>> Start Material to process
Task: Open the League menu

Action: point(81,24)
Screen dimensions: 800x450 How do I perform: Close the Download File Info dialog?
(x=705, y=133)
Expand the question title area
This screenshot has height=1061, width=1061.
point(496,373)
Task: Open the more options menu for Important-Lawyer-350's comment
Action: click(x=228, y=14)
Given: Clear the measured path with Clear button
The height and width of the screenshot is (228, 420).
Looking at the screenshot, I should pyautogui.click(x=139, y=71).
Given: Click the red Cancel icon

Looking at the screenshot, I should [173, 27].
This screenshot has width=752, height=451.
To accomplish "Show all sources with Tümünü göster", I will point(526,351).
>> End Material to process
Your goal
In the part of the material that opens with the line containing "Given: Click the red Cancel icon" and runs through the end of the material, switch "red" to "blue". Give back only that part, with everything else unchanged.

Full solution
Given: Click the blue Cancel icon

Looking at the screenshot, I should [173, 27].
This screenshot has width=752, height=451.
To accomplish "Show all sources with Tümünü göster", I will point(526,351).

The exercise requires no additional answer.